> Document extract

BEGIN

Steering assembly 138 is more clearly depicted in FIGS. 7 and 8. Steering assembly 138 comprises a connecting arm 158 operably connecting the third motor 152 and one of the steering wheels 122b. As depicted, each steering wheel 122a, 122b is mounted on its own axle 160a, 160b which is correspondingly mounted within an axle sleeve 162a, 162b, each including a bearing 164a, 164b. Axle sleeve 162b is fixedly attached to a steering arm 166. Axle sleeves 162a, 162b are also fixedly attached to a pair of linking arms 168a, 168b. Linking arms 168a, 168b are connected with a connecting rod 170 with a pair of connecting pins 172a, 172b. Connecting arm 158 projects through a steering aperture 174 in the front wall 110 of ice chest 105. As depicted, a drain plug 176 is also shown in front wall 110.
As depicted in FIG. 9, drive assembly 136 comprises a drive axle 180, a pair of axle mounts 182a, 182b including a pair of axle bearings 184a, 184b and a drive pulley 186. Timing belt 150 extends through a drive slot 188 in bottom surface 116 and wraps around drive pulley 186 such that drive assembly 136 and first motor 142 are operably connected. Drive assembly 136 may include a spring suspension for mounting drive axle 180 to reduce the effects of uneven ground.
An embodiment of control device 104 is illustrated in FIG. 10. Control device 104 includes controller body 190 including a hand grip 192 and a battery storage compartment 194. Control device 104 further comprises an antenna 196, a remote wheel 198 and a throttle lever 200. Most preferably, control device 104 transmits digital proportional signals over the two channels via a wireless protocol such as radio frequency or infrared. An example of a suitable control device 104 includes those manufactured by the Futaba® Company. For example, the Futaba® Models 2PH & 2PHKA controllers are two-channel radio frequency controllers that are envisioned for use with the self-propelled, remote-controlled utility cart 100 of the present invention. Alternatively, a control device 184 including a length of control wire 85 similar to that illustrated in FIG. 1 could be used to communicate directly with the drive assembly 136 and the steering assembly 138.
An alternative embodiment of an ice chest assembly 202 is depicted in FIG. 11. Ice chest assembly 202 is comprised of an insulated body 204 and an insulated cover 206. Insulated cover 206 can be hingedly attached or include means for slidably inserting into the insulated body 204. As depicted, insulated body 204 includes an insulated storage space 208 and a separate and distinct mounting space 210. Preferably, insulated body 204 is integrally molded such that a storage floor/mounting roof 212 prevents any possibility of leaking, such as water from melting ice, from the insulated storage space 208 into the mounting space 210. Using mounting space 210, drive assembly 136, steering assembly 138 and power source 140 are wired and mounted to insulated body 204. Insulated body 204 further includes a manual handle 214 allowing a user to pull the ice chest assembly 140 in appropriate situations.
In actual use, the self-propelled, remote-controlled utility cart 100 is most typically loaded with a combination of ice and food and/or beverages. With respect to ice chest assembly 102, a user must first sealingly install sealing floor 130 within interior storage space 124 to prevent potential water damage to components comprising the drive assembly 136, the steering assembly 138, power source 140 and receiver 141.

END

> Exercise brief
Could you return everything in the utility cart passage from "Steering assembly 138 is" down to "front wall 110.", copied word for word? The data that comes next has no connection to the utility cart passage.

> Data lines
BEGIN

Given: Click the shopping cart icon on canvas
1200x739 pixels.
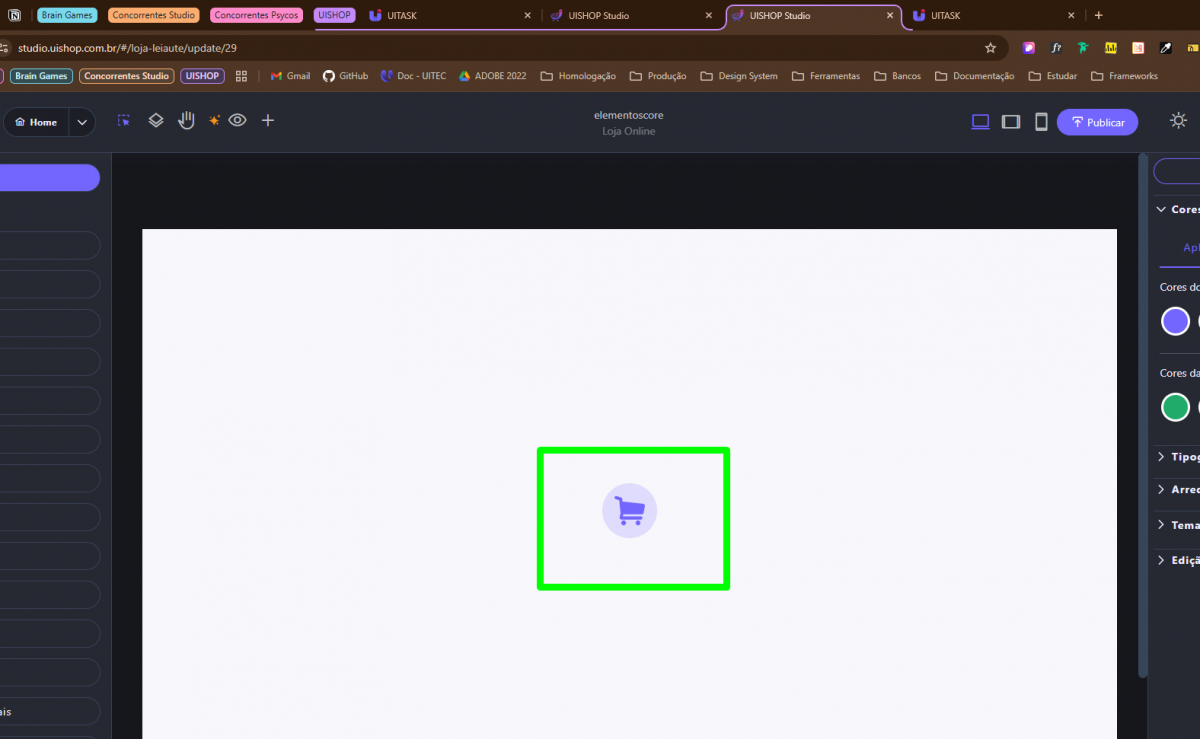Looking at the screenshot, I should click(x=630, y=511).
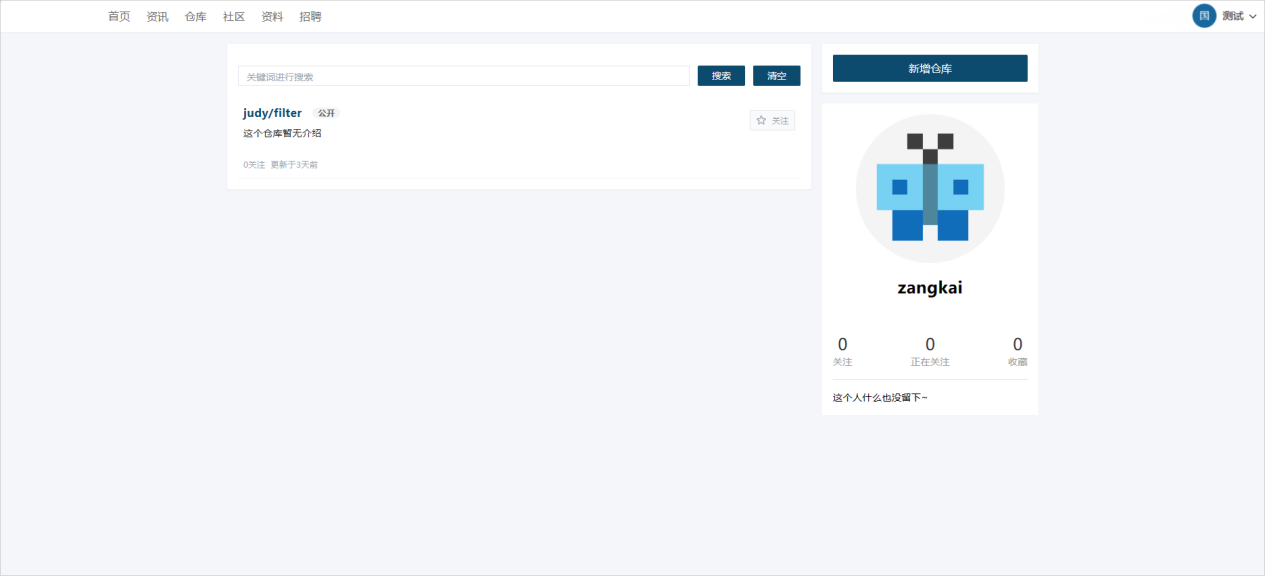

END

> Complete output
Steering assembly 138 is more clearly depicted in FIGS. 7 and 8. Steering assembly 138 comprises a connecting arm 158 operably connecting the third motor 152 and one of the steering wheels 122b. As depicted, each steering wheel 122a, 122b is mounted on its own axle 160a, 160b which is correspondingly mounted within an axle sleeve 162a, 162b, each including a bearing 164a, 164b. Axle sleeve 162b is fixedly attached to a steering arm 166. Axle sleeves 162a, 162b are also fixedly attached to a pair of linking arms 168a, 168b. Linking arms 168a, 168b are connected with a connecting rod 170 with a pair of connecting pins 172a, 172b. Connecting arm 158 projects through a steering aperture 174 in the front wall 110 of ice chest 105. As depicted, a drain plug 176 is also shown in front wall 110.